It was the first thing I uploaded to CPAN (which I'll admit to) and it made me very proud. It can work with lowercase, uppercase, digits, special characters and even blacklists a bunch of characters that all look alike so don't create a password that is hard to read! Unfortunately I missed a few corners like from the moment I allowed a home-folder-based configuration file, it wouldn't run without one - and other nonsense.
After I got much better at Perl (or so, I hope), I sat and converted most of the code to OO using Moose and uploaded App::Genpass. Now, I still had one issue missing... the actual script! Till this day I hadn't created it. I still use App::Genpass all the time, but usually using a one liner. I also always wanted to write a GUI interface for it using GTK2 but never got around to it.
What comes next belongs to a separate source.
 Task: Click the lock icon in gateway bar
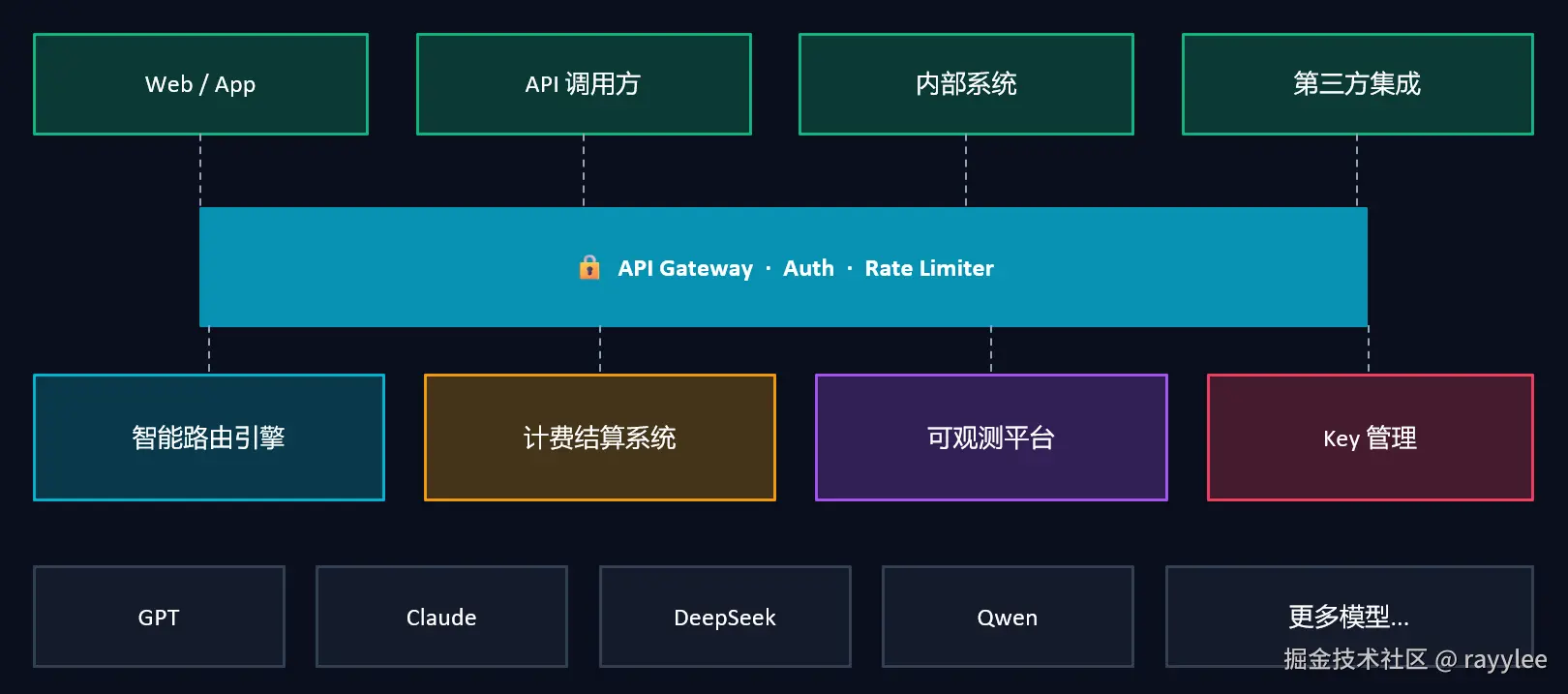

One thing I will promise though (and hope to accomplish) is taking tomorrow morning to write an actual CLI interface to App::Genpass so you too could enjoy something which everyone already seen everywhere! Hooray!
apg(1)
+ hammering the keyboard is how I generate passwords for various web services. Then I just count on my browser remembering it for a few months, and it being easy to send password reset E-Mails.Luckly a lot of things are now implementing OpenID authentication, or OAuth. So soon I'll have to do even less of that.
The best (because verifiable secure) way to get a password is diceware. It allows you to have high quality randomness with the ability to 'set' a number of bits as entropy. Besides this they are easy to remember.
http://world.std.com/~reinhold/diceware.html
http://en.wikipedia.org/wiki/Diceware
OpenID is a nice idea, but I don't like that single point of failure stuff. There is an other concept very similar to OpenID, but in some situations it might be better:
http://passwordmaker.org/
Another cool way for coming up with passwords is to take a line from a song - e.g. "Raindrops keep falling on my head" and use the initial letter of each syllable (perhaps with a bit of L337) as your password e.g. "rdkf0mh".
You can choose a song that you feel is relevant to the site and, best of all, you can quietly sing the song in your head as you type the password.